The seeds of NFPA 306
In the early 1920s, as the nation resumed its business following the end of World War I, the maritime industry found itself facing troubling losses. Cargo vessels, converted to carry troops and supplies in support of the war effort, returned to shipyards for reconversion back to their intended uses as bulk liquid carriers and dry-cargo transportation. Repairs often involved extensive hot work—welding, cutting, and burning—and fires and explosions were common due to inadequate or incomplete preparations necessary to safeguard the hazards posed by the liquid fuels (bunker oils and diesel) and the aggressive hot work. By 1922, the maritime community, including vessel owners, shipyards, marine insurers, marine surveyors, and the petroleum industry, had recognized that something needed to be done to protect its assets.
NFPA had just marked its 25th year in existence, but it was already known for its ability to provide an arena for stakeholders in need of a standard of practice. That’s why representatives of the maritime industry, including members of the American Bureau of Shipping (ABS), approached NFPA in 1922 seeking its assistance with the development of a new safety standard. NFPA accepted the challenge.

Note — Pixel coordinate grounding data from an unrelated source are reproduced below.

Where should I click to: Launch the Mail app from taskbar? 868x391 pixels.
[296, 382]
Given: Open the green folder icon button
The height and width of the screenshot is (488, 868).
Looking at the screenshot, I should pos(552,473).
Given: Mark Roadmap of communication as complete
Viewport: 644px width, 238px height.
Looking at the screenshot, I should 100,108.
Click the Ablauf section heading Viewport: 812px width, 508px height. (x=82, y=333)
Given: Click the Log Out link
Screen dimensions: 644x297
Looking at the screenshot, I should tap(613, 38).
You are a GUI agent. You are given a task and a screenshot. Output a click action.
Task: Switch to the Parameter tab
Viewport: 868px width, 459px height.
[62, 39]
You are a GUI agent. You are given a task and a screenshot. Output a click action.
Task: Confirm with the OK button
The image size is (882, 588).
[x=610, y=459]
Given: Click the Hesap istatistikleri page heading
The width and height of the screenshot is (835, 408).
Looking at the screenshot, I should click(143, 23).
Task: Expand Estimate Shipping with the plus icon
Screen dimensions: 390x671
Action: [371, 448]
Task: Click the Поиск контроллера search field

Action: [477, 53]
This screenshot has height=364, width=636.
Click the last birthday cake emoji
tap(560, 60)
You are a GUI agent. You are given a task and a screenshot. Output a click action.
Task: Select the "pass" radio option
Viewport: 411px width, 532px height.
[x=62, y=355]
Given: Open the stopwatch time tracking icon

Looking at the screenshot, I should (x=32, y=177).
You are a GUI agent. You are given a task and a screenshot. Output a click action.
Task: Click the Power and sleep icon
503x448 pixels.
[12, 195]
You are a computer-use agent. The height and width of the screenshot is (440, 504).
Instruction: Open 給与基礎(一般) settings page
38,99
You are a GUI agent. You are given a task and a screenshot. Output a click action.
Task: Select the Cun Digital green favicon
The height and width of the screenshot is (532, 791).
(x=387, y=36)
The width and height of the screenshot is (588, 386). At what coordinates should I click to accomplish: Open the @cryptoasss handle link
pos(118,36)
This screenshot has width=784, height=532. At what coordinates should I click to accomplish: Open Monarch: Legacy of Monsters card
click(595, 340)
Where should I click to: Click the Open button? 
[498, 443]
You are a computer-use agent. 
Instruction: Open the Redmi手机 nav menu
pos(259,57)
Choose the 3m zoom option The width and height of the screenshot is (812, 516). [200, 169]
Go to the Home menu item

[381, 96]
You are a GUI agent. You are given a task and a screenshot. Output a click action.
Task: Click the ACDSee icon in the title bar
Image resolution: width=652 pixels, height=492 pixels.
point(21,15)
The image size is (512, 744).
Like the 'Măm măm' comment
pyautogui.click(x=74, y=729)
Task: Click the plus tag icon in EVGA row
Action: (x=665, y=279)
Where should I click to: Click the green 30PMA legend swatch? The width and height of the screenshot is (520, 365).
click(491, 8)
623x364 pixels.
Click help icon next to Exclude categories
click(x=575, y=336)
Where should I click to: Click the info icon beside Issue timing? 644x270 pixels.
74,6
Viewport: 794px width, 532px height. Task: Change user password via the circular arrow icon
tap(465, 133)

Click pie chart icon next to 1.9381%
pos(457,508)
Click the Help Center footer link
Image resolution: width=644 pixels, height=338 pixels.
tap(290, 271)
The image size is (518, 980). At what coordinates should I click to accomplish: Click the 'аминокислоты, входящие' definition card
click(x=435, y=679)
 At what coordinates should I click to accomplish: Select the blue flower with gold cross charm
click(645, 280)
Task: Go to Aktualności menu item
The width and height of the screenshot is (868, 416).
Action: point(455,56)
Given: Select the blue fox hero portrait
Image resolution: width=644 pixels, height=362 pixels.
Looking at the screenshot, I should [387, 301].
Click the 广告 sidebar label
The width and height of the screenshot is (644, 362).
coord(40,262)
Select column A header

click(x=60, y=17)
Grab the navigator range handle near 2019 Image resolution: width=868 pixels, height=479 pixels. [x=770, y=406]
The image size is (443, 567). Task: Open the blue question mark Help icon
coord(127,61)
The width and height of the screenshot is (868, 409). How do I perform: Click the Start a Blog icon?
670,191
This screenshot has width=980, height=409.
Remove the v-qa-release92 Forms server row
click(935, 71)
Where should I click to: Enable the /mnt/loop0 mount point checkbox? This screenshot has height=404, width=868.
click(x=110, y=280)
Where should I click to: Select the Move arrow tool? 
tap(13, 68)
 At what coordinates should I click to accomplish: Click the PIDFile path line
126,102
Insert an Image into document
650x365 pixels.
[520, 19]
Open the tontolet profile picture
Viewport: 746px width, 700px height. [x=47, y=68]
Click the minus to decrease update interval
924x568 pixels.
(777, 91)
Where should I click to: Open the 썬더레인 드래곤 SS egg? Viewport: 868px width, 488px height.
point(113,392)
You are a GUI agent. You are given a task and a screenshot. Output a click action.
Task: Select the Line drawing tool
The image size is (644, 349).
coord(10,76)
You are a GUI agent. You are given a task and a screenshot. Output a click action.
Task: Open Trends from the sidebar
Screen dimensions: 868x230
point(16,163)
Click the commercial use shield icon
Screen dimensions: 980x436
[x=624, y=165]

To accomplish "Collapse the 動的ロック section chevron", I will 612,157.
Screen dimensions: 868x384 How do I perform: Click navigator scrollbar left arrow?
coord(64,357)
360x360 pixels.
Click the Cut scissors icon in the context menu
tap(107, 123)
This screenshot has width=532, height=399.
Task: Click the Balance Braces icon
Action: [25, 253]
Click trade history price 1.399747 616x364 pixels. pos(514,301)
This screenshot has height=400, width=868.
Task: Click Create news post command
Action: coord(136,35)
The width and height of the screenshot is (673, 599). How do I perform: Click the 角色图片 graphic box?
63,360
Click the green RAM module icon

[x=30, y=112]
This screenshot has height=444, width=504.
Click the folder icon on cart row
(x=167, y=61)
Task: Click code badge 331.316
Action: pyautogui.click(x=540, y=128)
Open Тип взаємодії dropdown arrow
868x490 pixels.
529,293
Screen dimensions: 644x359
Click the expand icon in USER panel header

Those inquiries resulted in a pair of outcomes: a new standard to safely govern hot work repairs on marine vessels, particularly where cargo or fuel tanks and piping were involved, and the designation of a new specialist whose training and experience allowed them to apply the standard consistently and effectively within the shipyards. The new standard was developed, with industry collaboration, by the NFPA Committee on Marine Fire Hazards, in cooperation with the NFPA Committee on Flammable Liquids. Originally titled “Freeing Oil Tanks, Bunkers, and Compartments of Dangerous Concentration of Flammable, Explosive, or Toxic Gases Previous to Entering for Any Purpose or Making Repairs on Oil Burning or Oil Tank Vessel,” the standard was included as Appendix A in the “Regulations Governing Marine Fire Hazards.” Updates occurred over the next two decades, and in 1947 a completely revised standard was prepared and issued as NFPA 306 by NFPA and a joint committee of the ABS.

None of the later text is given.